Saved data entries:
--------
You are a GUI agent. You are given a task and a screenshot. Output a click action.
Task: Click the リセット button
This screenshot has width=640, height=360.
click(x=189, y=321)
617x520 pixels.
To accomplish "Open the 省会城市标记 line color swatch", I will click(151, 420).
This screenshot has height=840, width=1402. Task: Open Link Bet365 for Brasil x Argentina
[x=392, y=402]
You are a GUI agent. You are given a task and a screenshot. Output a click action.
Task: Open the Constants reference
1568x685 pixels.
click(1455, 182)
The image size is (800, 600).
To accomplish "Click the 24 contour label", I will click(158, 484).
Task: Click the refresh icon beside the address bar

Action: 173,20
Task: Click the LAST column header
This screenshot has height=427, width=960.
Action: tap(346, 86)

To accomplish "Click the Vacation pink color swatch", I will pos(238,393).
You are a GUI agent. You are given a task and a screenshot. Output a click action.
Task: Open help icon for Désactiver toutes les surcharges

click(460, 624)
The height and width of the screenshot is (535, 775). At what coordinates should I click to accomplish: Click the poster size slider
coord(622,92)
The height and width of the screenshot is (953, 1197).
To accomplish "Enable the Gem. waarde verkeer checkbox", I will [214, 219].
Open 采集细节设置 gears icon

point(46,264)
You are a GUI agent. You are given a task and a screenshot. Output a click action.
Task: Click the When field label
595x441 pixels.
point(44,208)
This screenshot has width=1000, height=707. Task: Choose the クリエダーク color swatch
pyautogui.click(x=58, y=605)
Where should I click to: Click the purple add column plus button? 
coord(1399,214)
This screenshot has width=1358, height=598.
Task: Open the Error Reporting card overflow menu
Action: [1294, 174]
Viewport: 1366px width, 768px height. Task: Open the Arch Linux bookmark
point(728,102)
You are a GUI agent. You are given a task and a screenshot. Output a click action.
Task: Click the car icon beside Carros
--------
● INSTRUCTIONS TO FOLLOW: With nothing omitted, set down all of the records again.

● RESULT:
You are a GUI agent. You are given a task and a screenshot. Output a click action.
Task: Click the リセット button
This screenshot has width=640, height=360.
click(x=189, y=321)
617x520 pixels.
To accomplish "Open the 省会城市标记 line color swatch", I will click(151, 420).
This screenshot has height=840, width=1402. Task: Open Link Bet365 for Brasil x Argentina
[x=392, y=402]
You are a GUI agent. You are given a task and a screenshot. Output a click action.
Task: Open the Constants reference
1568x685 pixels.
click(1455, 182)
The image size is (800, 600).
To accomplish "Click the 24 contour label", I will click(158, 484).
Task: Click the refresh icon beside the address bar

Action: 173,20
Task: Click the LAST column header
This screenshot has height=427, width=960.
Action: tap(346, 86)

To accomplish "Click the Vacation pink color swatch", I will pos(238,393).
You are a GUI agent. You are given a task and a screenshot. Output a click action.
Task: Open help icon for Désactiver toutes les surcharges

click(460, 624)
The height and width of the screenshot is (535, 775). At what coordinates should I click to accomplish: Click the poster size slider
coord(622,92)
The height and width of the screenshot is (953, 1197).
To accomplish "Enable the Gem. waarde verkeer checkbox", I will [214, 219].
Open 采集细节设置 gears icon

point(46,264)
You are a GUI agent. You are given a task and a screenshot. Output a click action.
Task: Click the When field label
595x441 pixels.
point(44,208)
This screenshot has width=1000, height=707. Task: Choose the クリエダーク color swatch
pyautogui.click(x=58, y=605)
Where should I click to: Click the purple add column plus button? 
coord(1399,214)
This screenshot has width=1358, height=598.
Task: Open the Error Reporting card overflow menu
Action: [1294, 174]
Viewport: 1366px width, 768px height. Task: Open the Arch Linux bookmark
point(728,102)
You are a GUI agent. You are given a task and a screenshot. Output a click action.
Task: Click the car icon beside Carros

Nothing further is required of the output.